Mr. BENDETSEN. Now because of the actions of outraged U.S. citizens, of which I do not approve, it was necessary in some of the assembly centers, particularly Santa Anita which was converted into an assembly center in southern California. It had the facilities for sanitation, showers, and so on, and it was used temporarily.

It was necessary to protect the evacuees in the assembly centers from disgruntled American citizens, and that is the only place where guards were used. Relocation centers, barbed wire, and guards, there was not a guard at all at any of them. That would not be true of Tule Lake when it became a center similar to the internment centers of the Justice Department. They were guarded.

Mr. McCOLLUM. Is that because there were aliens in that camp, or was it still a relocation center converted for some other purpose?

Mr. BENDETSEN. These individuals had declared themselves to be Japanese citizens. You know, when they are born here, they have dual citizenship if they wish. Being a citizen of the United States doesn't cut them off from being a Japanese citizen.

Mr. McCOLLUM. Yes, sir.

Mr. BENDETSEN. Many of them were. Many of them were educated there, born in America, and so on.

In the relocation centers, many of them didn't want to leave so they got jobs close by, left the center every day and worked for employers paying current wages. They had free board, and room, and medical care. They had education. There were teachers for their children at all levels. And some of their children went to universities and graduated while their parents -- that was their home. After the university, they would come back there.

Mr. McCOLLUM. But those who exercised the choice of Japanese citizenship over American, who had the dual citizenship, were put into a camp that was different ultimately; is that what you are telling us?

Mr. BENDETSEN. Those who declared themselves, yes.

Mr. McCOLLUM. How many would of that---

Mr. BENDETSEN. I didn't put them there. The War Relocation Authority---

Mr. McCOLLUM. I understand that, but could you give us an estimate of how many we are talking about?

Mr. BENDETSEN. I think about 5,000. I could get an accurate number for you. I think it is approximately that.

Mr. McCOLLUM. By the end of the war, what percentage of those in the relocation camps had in fact evacuated -- or relocated I should say -- into the eastern or other places outside of the camps? What percentage had gone and what percentage were left in the camps?

Mr. BENDETSEN. I am not a firsthand knowledgeable witness.

Mr. McCOLLUM. You weren't there then?

Mr. BENDETSEN. By that time, I had gone over the Omaha Beach on H hour of D-day, so I don't really know.

Mr. McCOLLUM. I shouldn't have asked you the question. I will withdraw the question and seek that information somewhere else.

I have one other question about the conditions in the camps. There were complaints that have been issued to us that the barracks they lived in were constructed very hastily and sloppily, that there were large cracks in them, that they were extremely cold in the winter and extremely hot in summer, and that living conditions generally were harsh. is that the description that would be accurate of one or more of those camps, or all of them, or is that just a relative thing? Could you tell us more about that aspect?

Mr. BENDETSEN. It is not a fair description of any of them. They were not that way.

Of course, at an elevation in the winter you have cold weather, but they had heat provided. They had family quarters. They were not luxurious, but they certainly accommodated them.

Mr. McCOLLUM. Some of them said they were crowded into horse stalls and things of that nature.

Mr. BENDETSEN. The assembly center at Santa Anita was a racetrack. You know about Santa Anita, CA. It was the largest assembly center temporarily used. Nobody was put in an unclean horse stall, but maybe some of them have told you so. I can testify because I knew that they weren't. They had sanitation and medical care. They administered the place. There were no guards on the inside. There were only a very few on the outside to protect them because they needed it from U.S. citizens who were misbehaving.

Mr. McCOLLUM. Thank you very much for your testimony. I appreciate your answering my questions.

I yield back, Mr. Chairman.

Mr. HALL. Thank you very much, Mr. Bendetsen. We thank you for your testimony. We appreciate your being here.

══════════

▶ WORK INSTRUCTIONS:
• 1. Copy the hearing transcript from "Of course, at" up to and including "of that nature.", replacing "horse stalls" with "cattle pens".
• 2. Answer these questions from the hearing transcript:
(a) Which assembly center had been a racetrack?
(b) About how many people did Mr. Bendetsen estimate had declared themselves Japanese citizens?
(c) Where had Mr. Bendetsen gone by the end of the war?
• 3. Translate this sentence from the hearing transcript into Spanish: "Nobody was put in an unclean horse stall, but maybe some of them have told you so."

▶ GIVEN MATERIAL:
══════════

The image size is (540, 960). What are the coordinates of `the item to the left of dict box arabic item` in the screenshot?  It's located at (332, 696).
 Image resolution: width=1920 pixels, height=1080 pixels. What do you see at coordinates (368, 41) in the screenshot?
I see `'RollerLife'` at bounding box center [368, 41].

══════════

▶ RESULTS OF THE TASKS:
• 1.
Of course, at an elevation in the winter you have cold weather, but they had heat provided. They had family quarters. They were not luxurious, but they certainly accommodated them.

Mr. McCOLLUM. Some of them said they were crowded into cattle pens and things of that nature.

• 2.
(a) Santa Anita.
(b) About 5,000.
(c) Over the Omaha Beach on H hour of D-day.

• 3. Nadie fue puesto en una caballeriza sucia, pero quizá algunos de ellos se lo hayan dicho.